Ah, I feel a little calmer already to be writing. That God for writing! I am so terrified of what I am going to do. All the voices out of the 'Past' say "Don't do it". Bogey says "M. is a scientist. He does his part. It's up to you to do yours." But that is no good at all. I can no more cure my psyche than my body. . . . Isn't Bogey himself, perfectly fresh and well, utterly depressed by boils on his neck? Think of five years' imprisonment. Someone has got to help me to get out. If that is a confession of weakness--it is. But it's only lack of imagination that calls it so. And who is going to help me? . . . . Do I believe in medicine alone? No, never. In science one can be cured like a cow if one is not a cow.

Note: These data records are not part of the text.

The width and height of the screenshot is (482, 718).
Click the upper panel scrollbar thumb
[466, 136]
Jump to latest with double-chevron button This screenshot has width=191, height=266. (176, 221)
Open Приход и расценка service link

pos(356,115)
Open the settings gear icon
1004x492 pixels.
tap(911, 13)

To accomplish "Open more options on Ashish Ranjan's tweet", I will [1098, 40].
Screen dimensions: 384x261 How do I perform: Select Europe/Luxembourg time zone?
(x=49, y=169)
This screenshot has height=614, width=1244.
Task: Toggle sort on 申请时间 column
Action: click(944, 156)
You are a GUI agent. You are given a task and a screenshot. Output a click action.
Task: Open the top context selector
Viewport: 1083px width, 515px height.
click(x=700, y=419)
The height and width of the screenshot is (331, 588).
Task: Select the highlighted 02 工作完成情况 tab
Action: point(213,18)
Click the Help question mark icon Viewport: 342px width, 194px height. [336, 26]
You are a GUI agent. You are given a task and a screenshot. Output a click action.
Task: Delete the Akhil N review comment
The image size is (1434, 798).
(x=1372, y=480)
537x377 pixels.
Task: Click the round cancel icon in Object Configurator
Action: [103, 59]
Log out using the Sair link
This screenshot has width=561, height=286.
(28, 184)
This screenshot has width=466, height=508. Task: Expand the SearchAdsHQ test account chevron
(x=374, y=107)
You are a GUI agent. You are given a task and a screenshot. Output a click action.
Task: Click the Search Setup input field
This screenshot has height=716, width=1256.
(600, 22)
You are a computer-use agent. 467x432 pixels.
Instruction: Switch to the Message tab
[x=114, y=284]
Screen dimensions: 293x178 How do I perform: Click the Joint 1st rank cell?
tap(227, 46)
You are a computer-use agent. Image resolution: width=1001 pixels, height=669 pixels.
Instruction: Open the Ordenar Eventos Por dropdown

And here, all these years, I have been looking for someone who agreed with me. I have heard of Gurdijief who seems not only to agree but to know infinitely more about it. Why hesitate?
. . . .
I want to be all that I am capable of becoming so that I may be (and here I have stopped and waited and waited and it's no good--there's only one phrase that will do) a child of the sun. About helping others, about carrying a light and so on, it seems false to say a single world. Let it be at that. A child of the sun.